姿勢を崩さず黙ったままそんなバカバカしいことを考えていると、CEOの方が「せっかく来たのだから、直接あちらでの成果を報告してもらおうか」と言った。

 “あちらでの成果” ――それはきっとアキが急遽行ったロンドン出張のことなのだとすぐに分かる。

彼は前任の欧州支部長だったはず。そこでの仕事が終わったあと、グループの最高マーケティング責任者の職に就いたのだ。
それなのにどうしてその彼が、またあちらに行くことになったのか。確かに気になるところではある。

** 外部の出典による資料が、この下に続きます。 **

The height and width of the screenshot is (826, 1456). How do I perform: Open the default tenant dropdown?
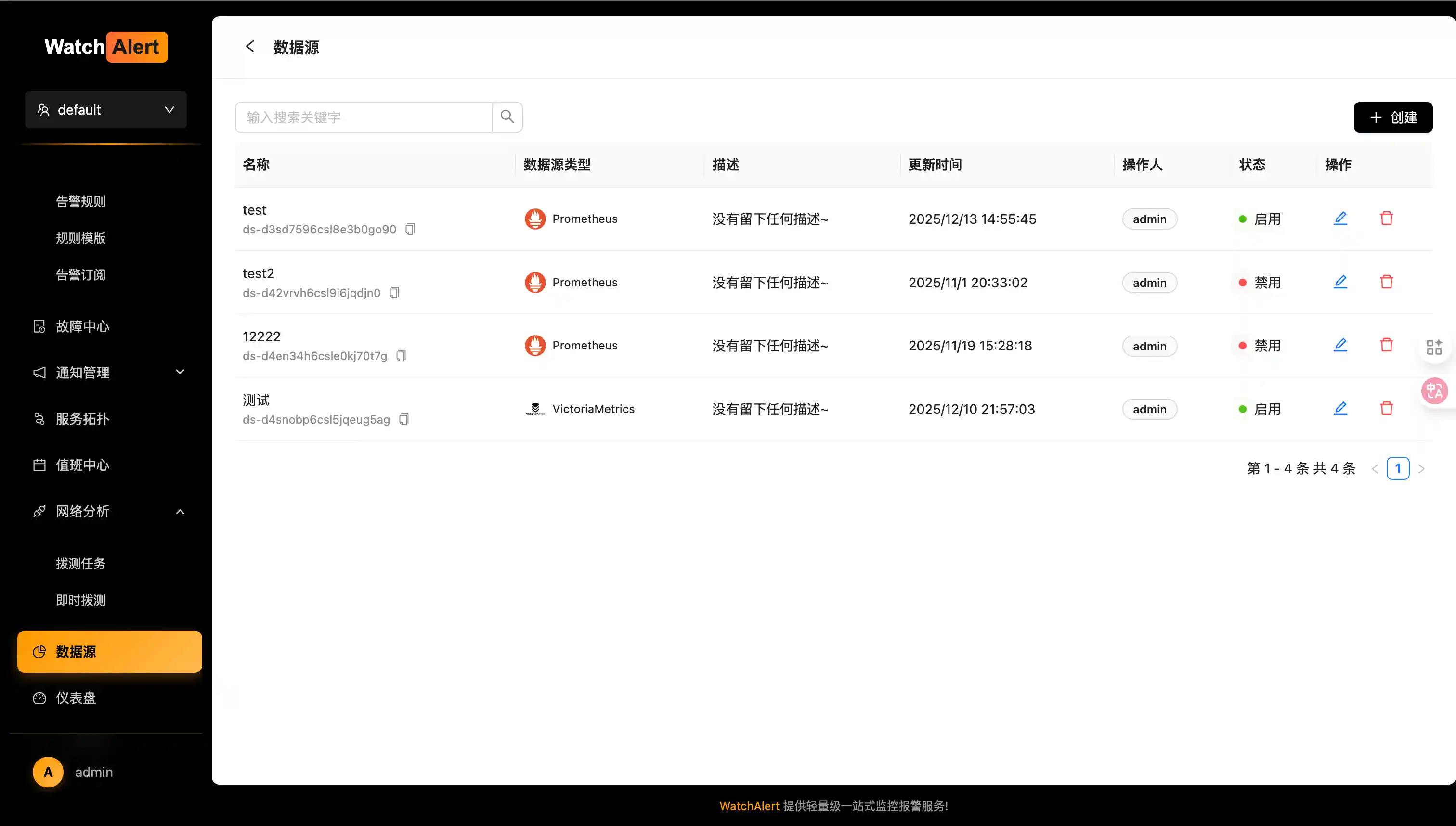point(105,109)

じっと隣を見つめていると、アキがわたしの方に顔を向けた。

「僕がロンドンに行ったのは、欧州赴任の時に取り付けたあちらのmicrobrewery(小規模醸造所)との業務提携に関して新たに加えたい条項があったからなんだ」

CEOとのやり取りの最中にも関わらず、アキはわたしにわざわざ説明をしてくれた。わたしひとりが話について行けないことがないよう、きちんと慮ってくれたのだ。

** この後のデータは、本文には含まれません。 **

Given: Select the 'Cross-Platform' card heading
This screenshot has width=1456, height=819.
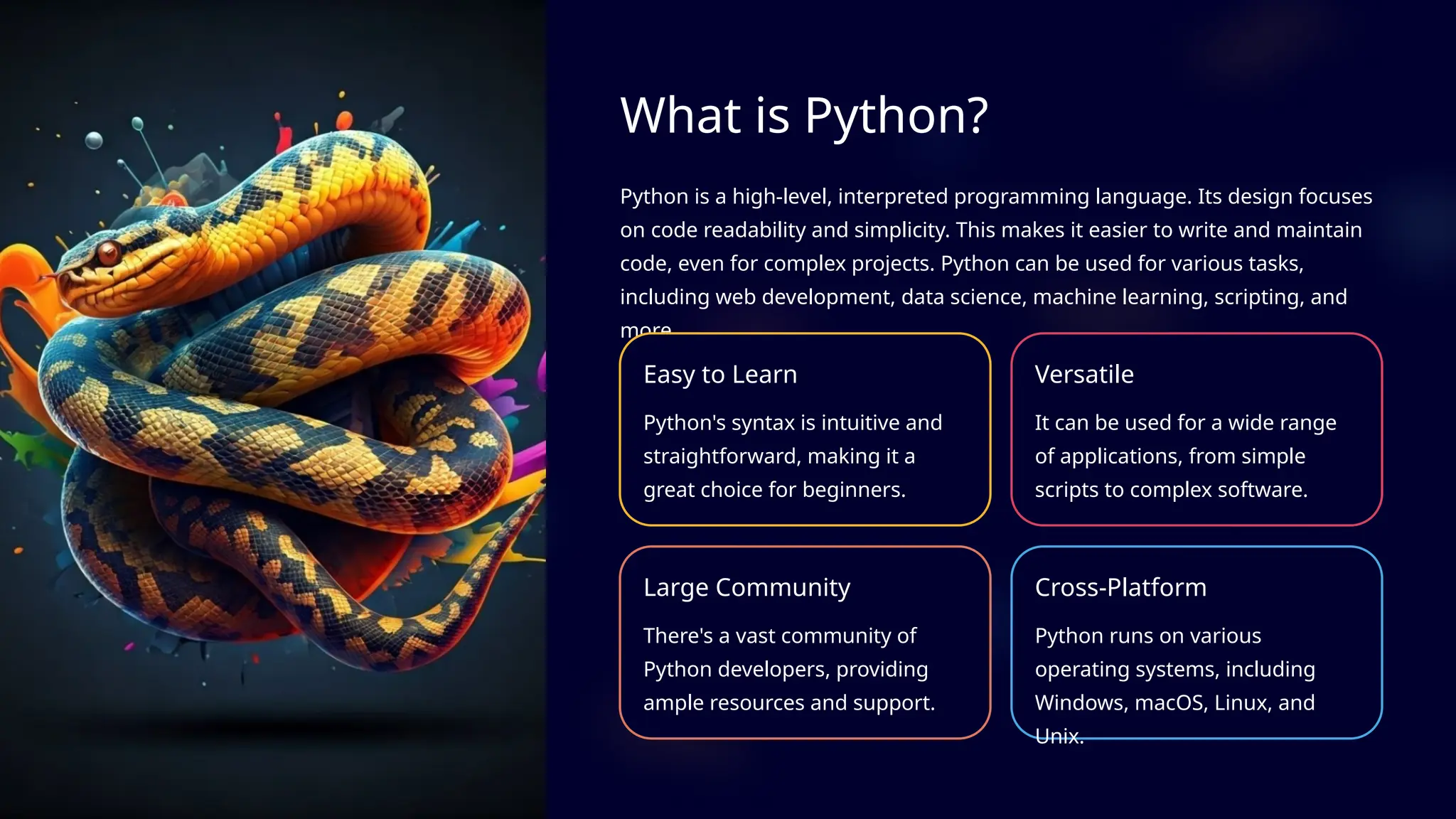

「その交渉を、僕の後任である現在の欧州支部長に任せていたのだけど、あちら側の職人クラフトマンがどうしても僕とじゃないと話をしないって言い張ってね。そのクラフトマンは職人頭で、彼を納得させない限り、新しい条項追加どころか、もともとの業務提携も白紙になり兼ねない」
「えっ! そんな……」

大変な時間と労力をかけてとりつけたのであろう契約を、白紙にされるなんて……。ふりだしに戻るよりも質が悪い。

「それで、そのことを現任の遠山支部長からの報告を受けて、僕は急遽ロンドンに飛んだんだ」
「そうだったんだ……」

わたしとあんな風にけんか別れしたあとのアキに、そんなことがあったなんて。
知らなかったとはいえ、もっと彼の事情も考えるべきだったと自分の至らなさを痛感した。

膝に置いた両手を見つめながらキュッと唇を噛むと、隣から大きな手が私の手に重ねられた。驚いて隣を振り仰ぐ。

「そんな顔しないで。仕事は無事成功させたから」
「そっかぁ……おめでとう、アキ」
「ありがとう。あなたの顔を早く見たくて、そのためにいつもの何倍も頑張ったんだ」

目尻の下がる大きな二重まぶたを甘く細めたアキが、「褒めてくれる?」と言いながらわたしの顔をのぞき込んでくる。

溶けかけのチョコレートみたいなブラウンアイの奥に、さっきまでの熱がチラリと見える。
その熱にわたしの方が溶かされそう。甘ったるいものなんて苦手だったはずなのに、胸がキュンと高鳴りさえする始末。

ああ、わたし。彼のことが本当に好きなんだ。

アキの瞳を見つめながらそう思った時、「こほんっ」と咳払いが聞こえた。